— Work instructions —
What is needed is an exact copy of the lines from the one containing "You are a computer-use agent. This" through the last line of the entries below, both included.

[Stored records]
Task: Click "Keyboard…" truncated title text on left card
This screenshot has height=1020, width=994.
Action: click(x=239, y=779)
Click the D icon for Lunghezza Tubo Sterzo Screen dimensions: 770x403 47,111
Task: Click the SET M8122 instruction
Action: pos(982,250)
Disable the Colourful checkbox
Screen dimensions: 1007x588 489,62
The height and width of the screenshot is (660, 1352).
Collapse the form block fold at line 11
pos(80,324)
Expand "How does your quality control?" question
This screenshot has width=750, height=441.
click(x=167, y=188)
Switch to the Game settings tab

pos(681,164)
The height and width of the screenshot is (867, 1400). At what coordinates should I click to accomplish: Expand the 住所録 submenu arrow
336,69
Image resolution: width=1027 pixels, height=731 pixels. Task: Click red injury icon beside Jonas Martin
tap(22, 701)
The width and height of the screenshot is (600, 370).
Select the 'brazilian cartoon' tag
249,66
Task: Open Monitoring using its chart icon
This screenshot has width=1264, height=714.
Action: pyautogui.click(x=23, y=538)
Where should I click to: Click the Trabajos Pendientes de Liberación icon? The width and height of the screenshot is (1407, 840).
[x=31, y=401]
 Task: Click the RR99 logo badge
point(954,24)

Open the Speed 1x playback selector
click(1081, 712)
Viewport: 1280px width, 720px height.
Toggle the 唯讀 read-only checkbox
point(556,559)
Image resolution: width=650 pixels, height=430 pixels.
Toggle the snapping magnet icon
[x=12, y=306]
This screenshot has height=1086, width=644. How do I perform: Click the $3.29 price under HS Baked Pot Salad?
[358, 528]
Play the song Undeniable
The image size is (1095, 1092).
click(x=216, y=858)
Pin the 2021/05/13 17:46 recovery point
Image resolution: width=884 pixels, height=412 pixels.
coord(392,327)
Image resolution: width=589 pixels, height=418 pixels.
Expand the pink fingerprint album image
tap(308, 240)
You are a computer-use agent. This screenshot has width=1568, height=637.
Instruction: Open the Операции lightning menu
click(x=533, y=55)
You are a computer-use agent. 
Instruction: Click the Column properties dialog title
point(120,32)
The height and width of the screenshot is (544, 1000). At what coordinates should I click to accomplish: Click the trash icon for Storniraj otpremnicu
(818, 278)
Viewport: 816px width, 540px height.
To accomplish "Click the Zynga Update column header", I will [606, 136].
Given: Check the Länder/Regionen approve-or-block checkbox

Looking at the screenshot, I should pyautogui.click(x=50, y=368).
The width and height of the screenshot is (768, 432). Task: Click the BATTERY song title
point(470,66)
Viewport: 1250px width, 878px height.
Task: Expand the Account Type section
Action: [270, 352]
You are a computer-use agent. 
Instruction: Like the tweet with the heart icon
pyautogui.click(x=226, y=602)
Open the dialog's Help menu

— Answer for this exercise —
You are a computer-use agent. This screenshot has width=1568, height=637.
Instruction: Open the Операции lightning menu
click(x=533, y=55)
You are a computer-use agent. 
Instruction: Click the Column properties dialog title
point(120,32)
The height and width of the screenshot is (544, 1000). At what coordinates should I click to accomplish: Click the trash icon for Storniraj otpremnicu
(818, 278)
Viewport: 816px width, 540px height.
To accomplish "Click the Zynga Update column header", I will [606, 136].
Given: Check the Länder/Regionen approve-or-block checkbox

Looking at the screenshot, I should pyautogui.click(x=50, y=368).
The width and height of the screenshot is (768, 432). Task: Click the BATTERY song title
point(470,66)
Viewport: 1250px width, 878px height.
Task: Expand the Account Type section
Action: [270, 352]
You are a computer-use agent. 
Instruction: Like the tweet with the heart icon
pyautogui.click(x=226, y=602)
Open the dialog's Help menu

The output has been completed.